Though purporting to represent a more intellectual approach to Christianity, the book is filled with strawman arguments, shallow reasoning, and Scripture taken wildly out of context.

It teaches that the Bible is not the infallible Word of God and that all doctrines and theologies are non-absolute, that we need to approach the Bible "on less defined terms" (p. 56). It teaches that the Bible alone should not be our authority, but that the Bible should be only one of many authorities, such as tradition, reason, exemplary people and institutions one has come to trust, and spiritual experience (pp. 54, 55). It teaches that it is wrong and Pharisaical to look upon the Bible as "God's encyclopedia, God's rule book, God's answer book" (p. 52). It teaches that the authority of the Bible is not in its text itself but in a mystical level above and beyond the text (p. 51).

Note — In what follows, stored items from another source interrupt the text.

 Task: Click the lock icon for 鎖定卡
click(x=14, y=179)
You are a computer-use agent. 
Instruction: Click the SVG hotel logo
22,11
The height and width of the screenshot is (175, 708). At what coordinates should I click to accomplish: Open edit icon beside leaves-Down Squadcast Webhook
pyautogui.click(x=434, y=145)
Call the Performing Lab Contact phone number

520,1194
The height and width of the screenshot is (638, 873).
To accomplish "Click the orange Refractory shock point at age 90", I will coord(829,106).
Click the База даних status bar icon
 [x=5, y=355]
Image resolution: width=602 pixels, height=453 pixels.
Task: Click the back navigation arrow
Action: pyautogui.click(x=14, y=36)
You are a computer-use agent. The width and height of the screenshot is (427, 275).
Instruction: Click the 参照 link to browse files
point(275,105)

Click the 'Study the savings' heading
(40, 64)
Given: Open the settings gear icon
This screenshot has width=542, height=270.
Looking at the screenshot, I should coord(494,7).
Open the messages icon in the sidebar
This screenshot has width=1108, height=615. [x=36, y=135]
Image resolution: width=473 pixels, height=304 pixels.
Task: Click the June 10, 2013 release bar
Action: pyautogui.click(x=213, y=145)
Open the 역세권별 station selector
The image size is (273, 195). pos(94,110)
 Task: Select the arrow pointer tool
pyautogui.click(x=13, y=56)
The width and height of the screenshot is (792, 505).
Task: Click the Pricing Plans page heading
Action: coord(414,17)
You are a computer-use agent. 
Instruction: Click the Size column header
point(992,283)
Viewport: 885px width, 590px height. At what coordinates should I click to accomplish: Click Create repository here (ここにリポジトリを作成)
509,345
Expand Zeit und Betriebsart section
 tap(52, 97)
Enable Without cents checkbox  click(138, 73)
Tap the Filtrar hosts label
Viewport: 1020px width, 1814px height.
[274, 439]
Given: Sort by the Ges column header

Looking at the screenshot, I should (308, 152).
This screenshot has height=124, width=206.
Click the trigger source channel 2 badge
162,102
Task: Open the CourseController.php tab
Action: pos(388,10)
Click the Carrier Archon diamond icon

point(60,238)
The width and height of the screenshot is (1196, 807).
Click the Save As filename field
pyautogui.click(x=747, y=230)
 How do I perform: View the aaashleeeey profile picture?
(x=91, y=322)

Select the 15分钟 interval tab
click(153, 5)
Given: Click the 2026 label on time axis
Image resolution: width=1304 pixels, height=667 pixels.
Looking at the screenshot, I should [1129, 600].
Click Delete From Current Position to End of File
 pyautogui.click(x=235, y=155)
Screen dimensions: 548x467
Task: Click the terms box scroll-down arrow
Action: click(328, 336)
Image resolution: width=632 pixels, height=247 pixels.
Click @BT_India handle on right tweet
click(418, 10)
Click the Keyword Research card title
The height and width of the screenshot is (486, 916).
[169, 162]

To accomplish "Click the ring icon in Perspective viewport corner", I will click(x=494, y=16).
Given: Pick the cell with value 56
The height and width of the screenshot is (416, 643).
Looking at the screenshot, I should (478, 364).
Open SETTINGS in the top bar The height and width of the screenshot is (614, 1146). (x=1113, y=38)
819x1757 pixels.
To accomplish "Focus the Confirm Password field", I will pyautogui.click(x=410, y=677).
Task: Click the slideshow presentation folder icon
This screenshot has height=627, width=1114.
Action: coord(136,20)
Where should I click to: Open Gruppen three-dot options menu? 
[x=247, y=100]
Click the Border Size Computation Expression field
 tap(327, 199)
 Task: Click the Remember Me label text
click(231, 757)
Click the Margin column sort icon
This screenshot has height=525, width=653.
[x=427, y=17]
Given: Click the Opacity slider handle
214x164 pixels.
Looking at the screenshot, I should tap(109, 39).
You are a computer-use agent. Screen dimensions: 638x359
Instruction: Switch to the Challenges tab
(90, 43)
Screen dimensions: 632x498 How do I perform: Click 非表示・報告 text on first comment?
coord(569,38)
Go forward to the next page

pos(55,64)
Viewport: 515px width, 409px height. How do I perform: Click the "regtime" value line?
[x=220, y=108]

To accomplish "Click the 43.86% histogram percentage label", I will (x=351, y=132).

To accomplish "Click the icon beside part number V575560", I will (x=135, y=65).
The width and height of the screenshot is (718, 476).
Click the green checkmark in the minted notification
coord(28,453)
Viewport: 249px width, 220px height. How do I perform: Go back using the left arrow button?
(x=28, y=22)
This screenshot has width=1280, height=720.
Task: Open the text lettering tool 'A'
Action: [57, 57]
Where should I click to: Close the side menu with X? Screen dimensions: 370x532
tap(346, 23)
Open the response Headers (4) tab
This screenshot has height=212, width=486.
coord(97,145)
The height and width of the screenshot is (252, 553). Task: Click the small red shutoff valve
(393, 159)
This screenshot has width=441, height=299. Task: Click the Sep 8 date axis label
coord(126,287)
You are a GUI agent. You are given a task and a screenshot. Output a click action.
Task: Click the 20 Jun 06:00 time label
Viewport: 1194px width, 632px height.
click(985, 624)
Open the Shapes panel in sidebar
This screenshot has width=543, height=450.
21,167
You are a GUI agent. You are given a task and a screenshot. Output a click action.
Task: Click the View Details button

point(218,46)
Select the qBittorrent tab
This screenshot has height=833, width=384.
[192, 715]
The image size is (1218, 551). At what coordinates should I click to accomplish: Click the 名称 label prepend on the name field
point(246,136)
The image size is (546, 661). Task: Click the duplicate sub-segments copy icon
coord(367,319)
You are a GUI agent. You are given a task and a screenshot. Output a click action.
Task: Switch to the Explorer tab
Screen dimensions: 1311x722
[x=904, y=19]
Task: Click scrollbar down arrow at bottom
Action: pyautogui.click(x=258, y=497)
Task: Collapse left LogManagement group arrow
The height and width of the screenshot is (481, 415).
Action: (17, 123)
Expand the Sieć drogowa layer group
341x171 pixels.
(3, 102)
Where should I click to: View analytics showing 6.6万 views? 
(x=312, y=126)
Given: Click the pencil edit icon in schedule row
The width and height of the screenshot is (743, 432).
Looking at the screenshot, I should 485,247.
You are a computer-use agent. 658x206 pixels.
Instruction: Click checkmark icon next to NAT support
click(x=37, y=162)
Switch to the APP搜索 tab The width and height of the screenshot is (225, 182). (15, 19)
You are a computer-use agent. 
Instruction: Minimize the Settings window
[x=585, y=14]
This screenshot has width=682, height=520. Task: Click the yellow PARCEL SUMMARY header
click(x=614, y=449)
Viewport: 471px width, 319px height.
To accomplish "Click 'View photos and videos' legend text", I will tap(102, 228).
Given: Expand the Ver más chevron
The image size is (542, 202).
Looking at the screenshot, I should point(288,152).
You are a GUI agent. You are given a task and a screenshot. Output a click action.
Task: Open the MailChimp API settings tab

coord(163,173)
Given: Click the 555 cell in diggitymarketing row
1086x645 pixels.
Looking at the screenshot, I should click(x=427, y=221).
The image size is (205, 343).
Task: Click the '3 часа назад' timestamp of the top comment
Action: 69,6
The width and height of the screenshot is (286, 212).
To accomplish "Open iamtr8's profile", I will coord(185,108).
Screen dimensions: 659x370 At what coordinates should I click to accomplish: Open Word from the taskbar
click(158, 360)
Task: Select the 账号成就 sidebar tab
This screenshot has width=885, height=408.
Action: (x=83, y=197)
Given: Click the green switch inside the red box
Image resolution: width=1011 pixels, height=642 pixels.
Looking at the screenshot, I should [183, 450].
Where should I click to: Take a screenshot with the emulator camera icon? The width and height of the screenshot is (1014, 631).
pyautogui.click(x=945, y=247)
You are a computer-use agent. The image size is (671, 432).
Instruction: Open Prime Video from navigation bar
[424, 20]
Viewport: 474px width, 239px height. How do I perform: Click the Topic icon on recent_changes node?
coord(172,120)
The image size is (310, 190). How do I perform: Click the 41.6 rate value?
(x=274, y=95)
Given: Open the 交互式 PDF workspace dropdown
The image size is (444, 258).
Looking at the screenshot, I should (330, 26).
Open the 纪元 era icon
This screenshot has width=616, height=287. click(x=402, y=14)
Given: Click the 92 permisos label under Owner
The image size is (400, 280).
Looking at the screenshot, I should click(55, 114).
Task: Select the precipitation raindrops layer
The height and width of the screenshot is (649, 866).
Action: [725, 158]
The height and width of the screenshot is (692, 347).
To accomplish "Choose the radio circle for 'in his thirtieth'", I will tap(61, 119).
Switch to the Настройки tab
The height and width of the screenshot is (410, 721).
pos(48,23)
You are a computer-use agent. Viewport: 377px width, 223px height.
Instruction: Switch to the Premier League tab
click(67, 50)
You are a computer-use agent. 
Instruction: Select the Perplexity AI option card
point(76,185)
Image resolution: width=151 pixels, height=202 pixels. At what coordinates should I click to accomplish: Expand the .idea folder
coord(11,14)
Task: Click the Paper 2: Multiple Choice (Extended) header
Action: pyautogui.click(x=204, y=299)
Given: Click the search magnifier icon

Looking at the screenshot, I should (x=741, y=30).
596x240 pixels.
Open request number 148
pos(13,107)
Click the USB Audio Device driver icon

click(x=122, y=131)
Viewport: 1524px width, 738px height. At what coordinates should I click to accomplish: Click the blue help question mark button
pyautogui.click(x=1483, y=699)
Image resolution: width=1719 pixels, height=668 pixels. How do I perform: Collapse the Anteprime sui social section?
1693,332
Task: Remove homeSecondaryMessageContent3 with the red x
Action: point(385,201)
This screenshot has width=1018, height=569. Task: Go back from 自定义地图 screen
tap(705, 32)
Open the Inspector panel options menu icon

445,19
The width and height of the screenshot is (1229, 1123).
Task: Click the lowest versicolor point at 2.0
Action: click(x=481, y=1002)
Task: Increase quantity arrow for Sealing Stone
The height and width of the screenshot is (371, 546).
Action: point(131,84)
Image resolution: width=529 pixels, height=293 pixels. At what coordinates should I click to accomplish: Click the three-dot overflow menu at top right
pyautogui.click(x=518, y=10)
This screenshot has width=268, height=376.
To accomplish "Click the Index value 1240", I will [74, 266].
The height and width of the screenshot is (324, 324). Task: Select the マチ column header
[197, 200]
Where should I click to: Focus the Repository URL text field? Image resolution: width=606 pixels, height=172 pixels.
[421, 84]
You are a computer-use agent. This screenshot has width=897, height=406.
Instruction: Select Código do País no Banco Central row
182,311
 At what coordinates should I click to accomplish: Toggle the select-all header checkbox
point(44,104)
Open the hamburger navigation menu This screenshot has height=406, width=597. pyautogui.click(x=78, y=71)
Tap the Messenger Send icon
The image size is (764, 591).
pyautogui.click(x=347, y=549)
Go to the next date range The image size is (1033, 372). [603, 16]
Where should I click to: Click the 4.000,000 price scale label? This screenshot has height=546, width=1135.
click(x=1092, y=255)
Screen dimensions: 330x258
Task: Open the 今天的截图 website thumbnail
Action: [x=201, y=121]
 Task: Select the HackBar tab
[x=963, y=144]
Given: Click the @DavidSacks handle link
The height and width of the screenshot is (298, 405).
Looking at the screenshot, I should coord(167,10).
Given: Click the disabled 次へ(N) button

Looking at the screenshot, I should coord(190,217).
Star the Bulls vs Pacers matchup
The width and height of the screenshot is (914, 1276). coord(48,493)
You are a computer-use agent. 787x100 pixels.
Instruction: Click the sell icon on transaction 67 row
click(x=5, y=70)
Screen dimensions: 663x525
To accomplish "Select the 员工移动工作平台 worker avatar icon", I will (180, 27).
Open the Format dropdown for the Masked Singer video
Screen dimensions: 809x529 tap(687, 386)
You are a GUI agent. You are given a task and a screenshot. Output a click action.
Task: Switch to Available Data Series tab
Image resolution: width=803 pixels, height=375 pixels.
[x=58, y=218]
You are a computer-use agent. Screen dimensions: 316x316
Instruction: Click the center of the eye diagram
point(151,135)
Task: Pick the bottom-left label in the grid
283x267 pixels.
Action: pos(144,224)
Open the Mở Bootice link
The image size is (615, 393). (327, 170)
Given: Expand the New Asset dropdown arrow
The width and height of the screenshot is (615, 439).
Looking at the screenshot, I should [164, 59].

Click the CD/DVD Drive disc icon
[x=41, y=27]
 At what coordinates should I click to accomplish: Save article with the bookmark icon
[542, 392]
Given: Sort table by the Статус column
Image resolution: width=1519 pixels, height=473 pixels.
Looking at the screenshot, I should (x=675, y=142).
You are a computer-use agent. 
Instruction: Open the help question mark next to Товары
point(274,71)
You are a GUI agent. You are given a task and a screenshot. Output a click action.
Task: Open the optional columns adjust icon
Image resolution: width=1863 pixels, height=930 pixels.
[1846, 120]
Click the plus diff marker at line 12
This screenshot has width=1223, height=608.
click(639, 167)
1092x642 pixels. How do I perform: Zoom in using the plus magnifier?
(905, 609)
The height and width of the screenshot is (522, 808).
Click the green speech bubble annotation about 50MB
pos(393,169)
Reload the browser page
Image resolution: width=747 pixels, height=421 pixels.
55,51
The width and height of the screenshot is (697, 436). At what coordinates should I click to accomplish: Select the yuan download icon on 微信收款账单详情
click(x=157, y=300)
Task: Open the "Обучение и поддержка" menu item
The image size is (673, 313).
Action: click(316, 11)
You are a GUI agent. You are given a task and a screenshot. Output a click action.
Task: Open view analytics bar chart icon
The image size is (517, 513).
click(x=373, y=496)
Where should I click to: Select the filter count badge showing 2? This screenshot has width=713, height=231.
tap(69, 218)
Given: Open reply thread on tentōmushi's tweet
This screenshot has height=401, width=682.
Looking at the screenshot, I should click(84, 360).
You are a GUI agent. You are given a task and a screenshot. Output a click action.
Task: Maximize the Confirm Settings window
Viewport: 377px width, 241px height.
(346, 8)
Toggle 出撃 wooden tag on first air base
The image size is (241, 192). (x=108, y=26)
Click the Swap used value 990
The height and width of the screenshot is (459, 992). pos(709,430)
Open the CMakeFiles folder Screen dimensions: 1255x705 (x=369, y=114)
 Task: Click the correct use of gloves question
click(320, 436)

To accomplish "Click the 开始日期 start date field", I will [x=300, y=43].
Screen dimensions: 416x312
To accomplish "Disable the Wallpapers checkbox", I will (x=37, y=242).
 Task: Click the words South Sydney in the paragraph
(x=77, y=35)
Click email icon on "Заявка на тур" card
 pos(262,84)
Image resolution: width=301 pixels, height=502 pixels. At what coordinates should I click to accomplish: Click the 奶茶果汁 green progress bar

It teaches that Christians should not try to judge right from wrong in an absolute sense because all of our understanding of the Bible is colored and conditioned by extra-biblical things such as one's time and culture. It teaches that the postmodern Christian is one who "relativizes your own modern viewpoint," thus understanding that everything he believes about the Bible and Christianity is only relative and uncertain (p. 35). It teaches that there is no such thing as "the Christian worldview," that every doctrinal position, "no matter how resplendent with biblical quotations--can claim to be the ultimate Christian worldview, because every model is at the least limited by the limitations of the contemporary human mind, not to mention the 'taste in universes' of that particular age" (pp. 36, 37).

It teaches that ecumenism is good and that all "denominations," including Roman Catholicism, can contribute to a proper type of Christianity. We are informed that "there are good Catholics, good Greek Orthodox, good Pentecostals, and good Episcopalians" (p. 73). It teaches that labels such as Catholic, Protestant, liberal, evangelical "are about to become inconsequential" in a postmodern Christianity (p. 41). It teaches that mystical Catholic practices are authentic and desirable (p. 58).

It teaches that people should not ask pastors questions such as, "Do you believe in inerrancy?" or "What's your position on homosexuality?" because to make them answer such questions is to "cheapen" them and to make them sell themselves (p. 61).

It teaches that the real issue for Jesus is "goodness, not just rightness" (p. 61), as if righteousness and truth were in some sort of conflict.

It teaches that there is much good in pagan religions that that they have been good for the world. "My knowledge of Buddhism is rudimentary, but I have to tell you that much of what I understand strikes me as wonderful and insightful, and the same can be said of the teachings of Muhammad, though of course I have my disagreements. .. I'd have to say that the world is better off for having these religions than having no religions at all, or just one, even if it were ours. ... They aren't the enemy of the gospel, in my mind..." (pp. 62, 63). The man needs to spend a few years living in India or Nepal to see how the Hindu religion has corrupted and debased the people, how it has turned women into chattel, cows and snakes into gods, certain classes of people into untouchables, and human life in general into something of little value.

"A New Kind of Christian" teaches that Jesus' objective was "holistic reconciliation." "I think what Jesus was about ... was a global, public movement or revolution to bring holistic reconciliation, a reconnection with God, with others, with ourselves, with our environment" (p. 73). Here the author is not referring to what Jesus will do when He returns to establish His kingdom but what he is allegedly doing today. It teaches that the proper objective of churches is not merely the salvation of souls but the renewal of the world and saving the planet from destruction (p. 83).

It teaches that it is right for Christians to use pagan practices such as the Native American sweat lodge, peace pipe, dance, dream catcher, and smoke (pp. 26, 74-78).

It teaches that unbelievers and pagans can possibly be saved without personal faith in Christ (p. 92).